Crucially, however, DNB and its legal team referred the English judgement to the DIFC Courts in Dubai, based on the same common law system as used in jurisdictions including England and Wales, Canada and Singapore.
Under the terms of the DIFC Court Law of 2004, the free zone's courts have jurisdiction to ratify any judgement of a recognised foreign court, which includes the English commercial court.
Not only that, the DIFC Courts entered into an agreement in 2011 with the local Dubai Courts, allowing for the mutual enforcement of each other's judgments.
The logic being that if you get your UK judgement recognised by the DIFC Courts, the free zone's court would then issue a judgement of its own, which can be taken directly to the Dubai Courts for enforcement.
DNB's attempts to tread this path, using the DIFC Courts as what is known as a "conduit jurisdiction", were initially rebuffed. Justice Al Madhani ruled in July last year that the DIFC Courts only had jurisdiction to recognise and enforce the bank's high court judgement within the DIFC itself, stating that the DIFC Court could not refer its judgement to the local Dubai Courts for enforcement.
Last month, however, Justice Al Madhani's decision was overturned on appeal. The court ruled that parties could enforce foreign judgments in the DIFC Courts, and then take the resulting DIFC Court judgement to the onshore Dubai Courts for enforcement. This was judged to be permissible even when the judgement debtor, in this case Gulf Navigation, had no presence or assets in, or connection with, the DIFC itself.
The language of the judgement pulled no punches.

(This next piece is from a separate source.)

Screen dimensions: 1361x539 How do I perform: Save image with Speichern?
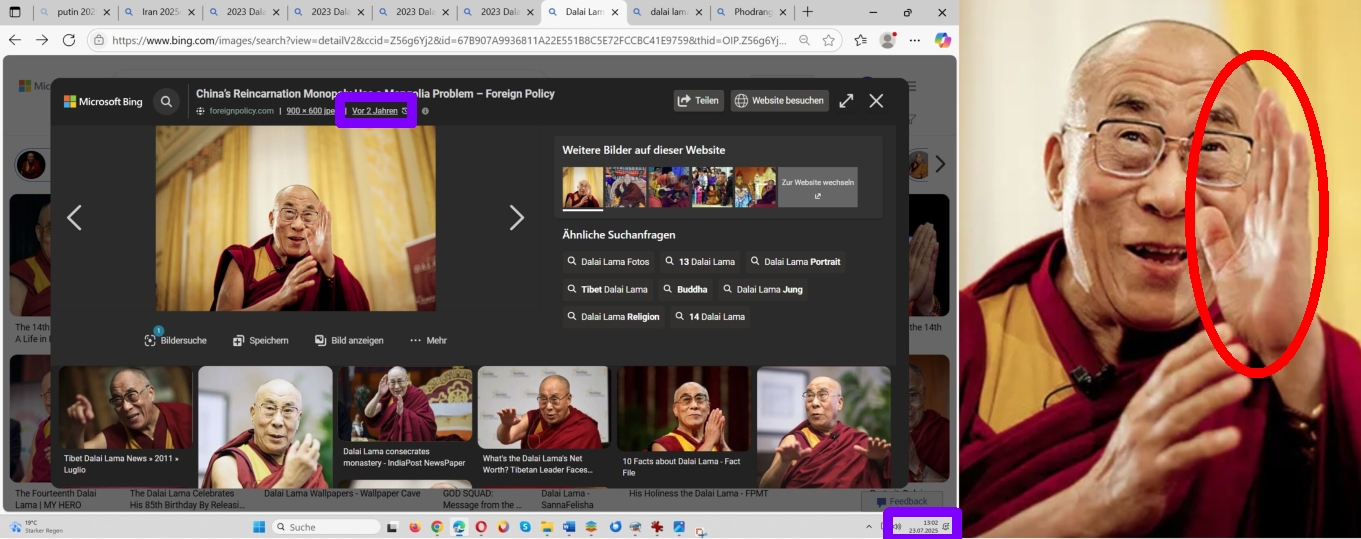(x=261, y=340)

"It is not wrong to use the DIFC Courts as a conduit jurisdiction to enforce a foreign judgement and then use reciprocal mechanisms to execute against assets in another jurisdiction," said the DIFC Chief Justice Michael Hwang in his judgement. "The DIFC Courts are not concerned with what happens in the Dubai Courts in which the Claimant seeks to enforce its judgement as it does not have the jurisdiction to dictate what they should do."
Such a statement gives the greenlight, from the DIFC Courts side at least, for the free zone's courts to be used as a gateway for foreign judgments to be brought into the country's onshore legal system, with potentially seismic results.
"Until now, it has generally been accepted that foreign court judgments are difficult if not impossible to enforce in the UAE, particularly in the absence of a treaty obligation," said Tarek Shrayh, a senior counsel at Al Tamimi, who has advised DNB during the proceedings.
"This decision challenges that assumption and opens the door to the use of the DIFC Courts as a conduit jurisdiction for the enforcement of foreign court judgments throughout the country."
Despite the importance of such a decision, it is a little early to say that the path is now clear for foreign judgments to brought directly to the local courts for enforcement. A party close to the process highlighted that the case has not yet been referred to the local courts, with little indication as to how the Dubai Courts will react.
Mr Shrayh noted that despite the legal obligation of other courts of the UAE to enforce such judgments, the response from local authorities will determine whether the gateway remains open or not.
Lawyers have said that, in the past, local courts have been slow to enforce international arbitration awards locally, despite their obligations to do so under the terms of the 1958 New York Convention on the Recognition and Enforcement of Foreign Arbitral Awards.
In his judgement last month, Justice Hwang was careful to not pre-judge the reaction of the Dubai Courts to the Gulf Eyadah ruling.
"The holder of a DIFC Courts judgement recognising a foreign judgement will seek enforcement of the DIFC Courts judgement at its own risk," he said.
The ball currently remains firmly in the court of the Dubai Courts. For now, however, as far as the DIFC Courts are concerned, a gateway has been quite deliberately opened.